Préparer une boîte avant de l’ajouter aux autres sur le mur prenait des semaines. Elle plantait à chaque printemps des plantes mellifères. En pleine floraison, l’été, les papillons attirés par ce garde-manger providentiel voletaient de nectar en nectar. Mamie T passait des heures et des jours à les contempler. Vincent croyait même lui avoir vu des larmes couler d’émotions. Quand elle repérait le plus beau, celui qui serait l’élu de l’année, la chasse commençait. Non pas avec une épuisette à insectes – il n’y avait aucun intérêt à les attraper ainsi – mais à mains-nues. Certains spécimens l’entrainaient loin, mais persévérante, elle les suivait de bonne grâce dans tout le jardin, traversait la route, passait les haies des champs.
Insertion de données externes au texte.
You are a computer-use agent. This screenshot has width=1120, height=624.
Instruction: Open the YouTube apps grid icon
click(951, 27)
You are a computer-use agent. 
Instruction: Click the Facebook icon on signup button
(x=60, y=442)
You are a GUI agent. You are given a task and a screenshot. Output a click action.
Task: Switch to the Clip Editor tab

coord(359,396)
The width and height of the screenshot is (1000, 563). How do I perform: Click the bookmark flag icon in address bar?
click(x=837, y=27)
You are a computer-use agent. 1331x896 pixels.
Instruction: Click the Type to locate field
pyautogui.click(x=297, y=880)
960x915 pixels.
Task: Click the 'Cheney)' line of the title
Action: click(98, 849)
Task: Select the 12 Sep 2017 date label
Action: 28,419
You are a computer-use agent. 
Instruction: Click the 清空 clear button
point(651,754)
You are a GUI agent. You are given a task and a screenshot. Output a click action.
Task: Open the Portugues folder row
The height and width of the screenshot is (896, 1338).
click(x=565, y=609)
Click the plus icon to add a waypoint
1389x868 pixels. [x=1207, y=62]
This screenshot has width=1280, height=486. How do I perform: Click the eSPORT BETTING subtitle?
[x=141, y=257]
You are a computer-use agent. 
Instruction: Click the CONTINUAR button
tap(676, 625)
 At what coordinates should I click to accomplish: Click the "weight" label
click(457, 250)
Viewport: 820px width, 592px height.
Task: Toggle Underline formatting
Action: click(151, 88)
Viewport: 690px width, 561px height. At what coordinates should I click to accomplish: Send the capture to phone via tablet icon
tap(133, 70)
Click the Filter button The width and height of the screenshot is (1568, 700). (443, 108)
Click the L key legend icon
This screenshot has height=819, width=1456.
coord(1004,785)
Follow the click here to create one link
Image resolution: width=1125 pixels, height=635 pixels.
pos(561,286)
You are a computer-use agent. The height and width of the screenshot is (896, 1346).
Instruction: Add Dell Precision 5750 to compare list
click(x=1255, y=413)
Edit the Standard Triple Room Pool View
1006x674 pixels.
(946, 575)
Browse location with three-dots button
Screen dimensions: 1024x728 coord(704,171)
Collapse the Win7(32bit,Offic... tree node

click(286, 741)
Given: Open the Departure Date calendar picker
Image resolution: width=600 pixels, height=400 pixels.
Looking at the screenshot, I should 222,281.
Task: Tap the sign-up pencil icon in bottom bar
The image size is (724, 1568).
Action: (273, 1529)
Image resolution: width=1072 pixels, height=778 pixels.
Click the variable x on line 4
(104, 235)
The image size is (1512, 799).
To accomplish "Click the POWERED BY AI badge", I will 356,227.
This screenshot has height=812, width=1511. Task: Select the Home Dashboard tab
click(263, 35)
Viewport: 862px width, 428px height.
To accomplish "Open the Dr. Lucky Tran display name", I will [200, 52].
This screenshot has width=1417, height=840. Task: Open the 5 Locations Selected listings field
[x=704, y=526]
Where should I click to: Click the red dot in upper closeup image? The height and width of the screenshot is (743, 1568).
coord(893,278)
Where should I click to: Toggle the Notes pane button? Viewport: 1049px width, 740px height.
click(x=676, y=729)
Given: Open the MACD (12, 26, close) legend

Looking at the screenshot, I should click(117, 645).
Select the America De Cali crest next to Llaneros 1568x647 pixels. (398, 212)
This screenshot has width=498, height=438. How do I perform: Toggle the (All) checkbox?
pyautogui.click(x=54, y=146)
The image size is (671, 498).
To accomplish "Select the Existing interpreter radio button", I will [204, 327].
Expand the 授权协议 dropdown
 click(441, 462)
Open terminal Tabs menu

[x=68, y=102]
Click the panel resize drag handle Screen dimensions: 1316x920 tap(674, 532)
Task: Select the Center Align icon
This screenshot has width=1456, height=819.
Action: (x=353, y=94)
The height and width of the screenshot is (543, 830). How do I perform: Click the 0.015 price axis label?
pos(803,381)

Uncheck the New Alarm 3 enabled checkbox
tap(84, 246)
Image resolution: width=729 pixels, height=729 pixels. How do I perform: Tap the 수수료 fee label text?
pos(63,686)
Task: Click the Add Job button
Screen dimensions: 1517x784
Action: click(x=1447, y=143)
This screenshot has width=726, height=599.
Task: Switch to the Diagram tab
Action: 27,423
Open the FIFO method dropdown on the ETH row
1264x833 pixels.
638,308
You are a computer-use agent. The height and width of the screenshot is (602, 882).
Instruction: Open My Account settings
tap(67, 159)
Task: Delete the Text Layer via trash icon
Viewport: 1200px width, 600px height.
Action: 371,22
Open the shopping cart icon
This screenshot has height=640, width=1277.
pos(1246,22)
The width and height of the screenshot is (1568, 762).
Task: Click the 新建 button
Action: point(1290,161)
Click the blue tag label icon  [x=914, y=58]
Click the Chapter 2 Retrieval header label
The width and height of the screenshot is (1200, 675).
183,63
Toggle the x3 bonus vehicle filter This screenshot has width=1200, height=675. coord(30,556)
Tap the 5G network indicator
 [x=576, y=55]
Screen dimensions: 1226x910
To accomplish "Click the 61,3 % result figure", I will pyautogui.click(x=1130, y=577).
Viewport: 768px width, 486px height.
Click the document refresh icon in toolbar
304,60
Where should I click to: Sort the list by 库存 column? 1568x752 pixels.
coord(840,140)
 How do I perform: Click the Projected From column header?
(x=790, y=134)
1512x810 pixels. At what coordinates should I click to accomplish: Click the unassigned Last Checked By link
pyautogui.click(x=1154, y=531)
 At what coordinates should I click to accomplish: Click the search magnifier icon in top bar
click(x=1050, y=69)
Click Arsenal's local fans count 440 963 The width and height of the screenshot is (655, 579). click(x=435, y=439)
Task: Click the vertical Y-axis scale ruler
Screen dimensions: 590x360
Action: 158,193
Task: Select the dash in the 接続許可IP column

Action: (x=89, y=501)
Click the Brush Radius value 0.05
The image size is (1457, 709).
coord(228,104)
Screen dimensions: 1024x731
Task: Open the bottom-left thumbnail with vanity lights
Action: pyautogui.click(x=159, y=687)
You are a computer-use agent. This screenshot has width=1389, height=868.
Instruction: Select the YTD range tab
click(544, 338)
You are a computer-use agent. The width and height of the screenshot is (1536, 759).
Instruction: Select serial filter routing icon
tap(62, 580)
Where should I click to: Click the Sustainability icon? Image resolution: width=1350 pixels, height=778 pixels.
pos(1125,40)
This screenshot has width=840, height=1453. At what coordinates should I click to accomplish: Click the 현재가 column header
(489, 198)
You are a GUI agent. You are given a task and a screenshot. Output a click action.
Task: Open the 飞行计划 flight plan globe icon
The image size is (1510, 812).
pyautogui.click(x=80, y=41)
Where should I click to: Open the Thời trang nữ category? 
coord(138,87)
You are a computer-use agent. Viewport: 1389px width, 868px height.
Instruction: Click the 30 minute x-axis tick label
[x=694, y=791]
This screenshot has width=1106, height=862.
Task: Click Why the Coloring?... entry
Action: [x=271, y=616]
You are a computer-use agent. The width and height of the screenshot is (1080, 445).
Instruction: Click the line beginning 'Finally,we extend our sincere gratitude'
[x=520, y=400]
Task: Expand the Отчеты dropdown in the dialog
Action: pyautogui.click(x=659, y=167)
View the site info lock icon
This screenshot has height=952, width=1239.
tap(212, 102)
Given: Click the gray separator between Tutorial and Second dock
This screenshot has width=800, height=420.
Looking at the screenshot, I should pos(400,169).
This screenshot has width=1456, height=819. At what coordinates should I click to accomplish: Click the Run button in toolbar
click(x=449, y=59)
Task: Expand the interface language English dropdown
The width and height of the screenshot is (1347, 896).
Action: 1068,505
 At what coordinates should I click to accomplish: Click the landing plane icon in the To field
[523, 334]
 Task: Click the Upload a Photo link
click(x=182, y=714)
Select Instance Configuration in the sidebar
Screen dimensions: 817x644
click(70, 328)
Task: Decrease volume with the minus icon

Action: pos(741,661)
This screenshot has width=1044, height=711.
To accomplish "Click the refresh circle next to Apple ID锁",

Si habiles au piano, ses grandes mains ne se hâtaient pas de saisir leur proie, qui sait si elles ne rataient pas leur prise pour prolonger le plus longtemps possible la joie enfantine que Mamie T éprouvait à renouveler cette chasse année après année. Encore à soixante-dix, encore à quatre-vingts et même à quatre-vingt-dix ans, elle ne dérogeait pas à son rendez-vous. Elle adorait sentir les ailes délicates lui chatouiller les paumes « mais non, ça ne les tue pas de les toucher, fadaises d’ignorants ». Elle ramenait sa prise dans son abri dont elle fermait la porte avec précaution et en interdisait l’accès. Jamais elle ne les tuait : « sacrilège ! Ce serait anéantir le miracle du monde. » Elle les nourrissait d’un substrat soigneusement dosé. Quand après plusieurs heures, plusieurs jours – tout dépendait de l’espèce – l’élu cessait de battre des ailes, elle préparait son corps comme elle aurait embaumé Pharaon. Après les avoir longuement ramollis sur un coton humide, elle étalait les élytres sur un support nervuré à cet usage, les recouvrait d’un papier de soie pour que leur aplat se conserve en séchant. Elle collait ensuite leur abdomen au fond de la boîte choisie pour cette année-là. « Jamais Vincent… tu m’entends ? Jamais tu ne dois les perforer d’une épingle comme le font ces savants messieurs des muséums. Jamais ! Ce serait transpercer l’âme du papillon ! » Elle vaporisait un produit contre les insectes nécrophages, collait l’étiquette descriptive écrite à l’encre de Chine et fermait hermétiquement la vitre transparente qui lui permettrait d’admirer le miracle jusqu’à l’année prochaine.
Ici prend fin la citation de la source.